CFPB appeals federal court ruling on trusts


In its ongoing lawsuit against the National Collegiate Student Loan Trust (NCSLT), the Consumer Financial Protection Bureau (CFPB) has asked a federal court to deny the NCSLTs petition to appeal an earlier decision that would allow them to be considered “covered persons”.

The CFPB made its request on March 3, saying the debate is not an “exceptional issue justifying review prior to entry of a final judgment,” the CFPB response said. “There is no substantial ground for difference of opinion.”

The NCSLTs disagree, saying that deciding on whether more than a dozen student loan ABS trusts “covered persons” and thus under the Consumer Finance Protection Bureau’s regulation is not something that a court of appeals should take on, according to the agency’s response.

The Consumer Finance Protection Act defines “covered persons” as “any person who provides or engages in providing a consumer financial product or service” or any associate of that person if the associated person acts as a service provider.
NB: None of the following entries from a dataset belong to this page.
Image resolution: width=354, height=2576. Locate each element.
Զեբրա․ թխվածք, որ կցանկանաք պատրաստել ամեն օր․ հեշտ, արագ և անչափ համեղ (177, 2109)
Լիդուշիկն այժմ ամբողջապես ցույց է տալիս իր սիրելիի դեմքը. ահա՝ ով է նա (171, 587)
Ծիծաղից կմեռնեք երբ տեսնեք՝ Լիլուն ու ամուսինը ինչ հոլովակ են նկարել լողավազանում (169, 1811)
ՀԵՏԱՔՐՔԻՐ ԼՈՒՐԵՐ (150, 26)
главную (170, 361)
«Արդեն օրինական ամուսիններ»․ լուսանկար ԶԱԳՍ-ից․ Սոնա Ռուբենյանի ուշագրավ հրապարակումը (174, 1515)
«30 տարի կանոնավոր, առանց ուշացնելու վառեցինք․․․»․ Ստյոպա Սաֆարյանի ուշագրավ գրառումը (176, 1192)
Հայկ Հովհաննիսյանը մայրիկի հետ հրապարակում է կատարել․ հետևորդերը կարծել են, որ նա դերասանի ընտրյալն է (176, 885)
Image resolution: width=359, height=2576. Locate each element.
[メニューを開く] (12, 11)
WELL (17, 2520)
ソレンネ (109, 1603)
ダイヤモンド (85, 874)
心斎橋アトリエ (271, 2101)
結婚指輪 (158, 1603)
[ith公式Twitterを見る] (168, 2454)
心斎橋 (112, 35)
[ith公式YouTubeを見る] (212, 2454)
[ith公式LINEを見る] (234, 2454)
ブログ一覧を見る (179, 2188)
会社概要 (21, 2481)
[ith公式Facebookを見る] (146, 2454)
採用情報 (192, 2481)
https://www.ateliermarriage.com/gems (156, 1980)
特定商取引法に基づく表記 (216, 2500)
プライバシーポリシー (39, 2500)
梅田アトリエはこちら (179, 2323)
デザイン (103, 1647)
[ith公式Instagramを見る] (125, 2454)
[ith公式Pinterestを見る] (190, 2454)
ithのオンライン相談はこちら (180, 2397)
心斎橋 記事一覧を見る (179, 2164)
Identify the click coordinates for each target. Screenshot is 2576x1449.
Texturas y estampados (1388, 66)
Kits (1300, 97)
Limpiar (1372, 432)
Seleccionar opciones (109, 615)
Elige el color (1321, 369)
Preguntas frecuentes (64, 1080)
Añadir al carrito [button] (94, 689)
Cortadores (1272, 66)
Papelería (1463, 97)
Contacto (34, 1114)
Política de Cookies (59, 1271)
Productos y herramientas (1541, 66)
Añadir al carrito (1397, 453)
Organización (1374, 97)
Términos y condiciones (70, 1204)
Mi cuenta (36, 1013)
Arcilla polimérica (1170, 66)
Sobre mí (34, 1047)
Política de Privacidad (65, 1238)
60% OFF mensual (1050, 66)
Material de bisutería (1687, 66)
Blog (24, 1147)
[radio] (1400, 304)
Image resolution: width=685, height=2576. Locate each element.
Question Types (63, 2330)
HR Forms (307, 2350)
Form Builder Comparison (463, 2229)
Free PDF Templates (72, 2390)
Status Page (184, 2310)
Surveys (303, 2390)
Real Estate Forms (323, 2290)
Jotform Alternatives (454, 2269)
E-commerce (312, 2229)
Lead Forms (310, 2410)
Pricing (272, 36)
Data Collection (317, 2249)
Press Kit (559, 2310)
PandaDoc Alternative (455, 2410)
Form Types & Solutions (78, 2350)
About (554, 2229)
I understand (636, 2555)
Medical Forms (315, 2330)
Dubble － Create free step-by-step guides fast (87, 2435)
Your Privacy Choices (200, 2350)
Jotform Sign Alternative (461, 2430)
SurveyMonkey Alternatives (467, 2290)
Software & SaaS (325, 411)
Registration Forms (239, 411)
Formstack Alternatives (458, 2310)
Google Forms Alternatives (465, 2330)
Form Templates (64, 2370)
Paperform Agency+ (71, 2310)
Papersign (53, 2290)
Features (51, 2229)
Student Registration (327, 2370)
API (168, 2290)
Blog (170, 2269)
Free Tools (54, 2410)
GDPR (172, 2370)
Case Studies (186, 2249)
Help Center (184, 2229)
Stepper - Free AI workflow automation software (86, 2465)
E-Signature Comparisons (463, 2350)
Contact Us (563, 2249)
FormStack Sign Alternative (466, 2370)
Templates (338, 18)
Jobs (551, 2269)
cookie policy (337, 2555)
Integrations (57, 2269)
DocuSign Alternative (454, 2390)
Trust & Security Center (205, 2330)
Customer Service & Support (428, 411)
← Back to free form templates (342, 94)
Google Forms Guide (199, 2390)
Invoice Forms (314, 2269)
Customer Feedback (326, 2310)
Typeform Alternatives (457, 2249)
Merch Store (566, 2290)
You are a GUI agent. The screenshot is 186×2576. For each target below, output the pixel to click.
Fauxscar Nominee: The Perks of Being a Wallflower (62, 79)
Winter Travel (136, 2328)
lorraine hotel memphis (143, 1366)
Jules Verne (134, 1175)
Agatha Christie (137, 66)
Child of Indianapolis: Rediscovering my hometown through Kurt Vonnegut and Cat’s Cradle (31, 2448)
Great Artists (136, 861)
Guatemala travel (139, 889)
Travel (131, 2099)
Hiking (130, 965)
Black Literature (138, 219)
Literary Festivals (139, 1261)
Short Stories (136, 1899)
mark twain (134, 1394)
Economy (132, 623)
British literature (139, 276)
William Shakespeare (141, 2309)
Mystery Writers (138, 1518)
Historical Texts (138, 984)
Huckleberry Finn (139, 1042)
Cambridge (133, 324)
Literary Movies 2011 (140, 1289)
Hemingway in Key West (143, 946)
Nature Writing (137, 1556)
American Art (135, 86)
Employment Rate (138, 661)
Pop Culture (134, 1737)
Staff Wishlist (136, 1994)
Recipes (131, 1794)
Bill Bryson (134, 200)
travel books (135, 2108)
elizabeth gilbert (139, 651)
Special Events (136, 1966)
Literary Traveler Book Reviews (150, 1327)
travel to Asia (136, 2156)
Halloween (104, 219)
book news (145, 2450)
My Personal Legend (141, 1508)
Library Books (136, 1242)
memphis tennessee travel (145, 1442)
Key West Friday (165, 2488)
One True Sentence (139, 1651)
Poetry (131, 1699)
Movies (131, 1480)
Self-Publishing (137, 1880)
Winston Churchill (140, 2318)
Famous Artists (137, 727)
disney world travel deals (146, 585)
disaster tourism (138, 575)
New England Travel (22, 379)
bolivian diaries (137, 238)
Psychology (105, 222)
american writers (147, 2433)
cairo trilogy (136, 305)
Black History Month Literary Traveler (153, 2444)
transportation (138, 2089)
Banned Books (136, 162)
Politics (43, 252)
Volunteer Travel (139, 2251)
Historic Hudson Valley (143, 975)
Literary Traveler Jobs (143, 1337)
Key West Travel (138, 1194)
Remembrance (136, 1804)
Weighing in last month, Moody’s Investors Service, said that the court’s ruling could be potentially costly and damaging to trusts and investors.

“If the CFPB or state attorneys general or both increasingly sue trusts over servicers that run afoul of consumer protections, legal costs and potential damages will rise, exposing investors to additional risk,” the rating agency said. “Similarly, if trusts settle and agree to financially unfavorable terms, investors’ loss risks will rise.”

The dispute stems from 2017, when the CFPB filed suit against 15 Delaware statutory student loan securitization trusts. The CFPB argued that the NCSLTs employed questionable debt collection and litigation methods. The agency says that the student loan trusts can be considered “covered persons” for the purpose of the complaint.

However, the structured-finance industry and its legal representation say that NCSLTs programs aren’t covered persons because the Trusts have no internal management or employees, leaving the sub-servicers and servicers to collect on the student loans.

Now, both parties are waiting to see if the court of appeals will agree to hear the appeal.

If the court of appeals hears the appeal, then both the NCSLTs and CFPB will file briefs about their concerns and the court of appeals will hear oral arguments before deciding. If the court of appeals declines to hear the appeal, the case will go back to the district court.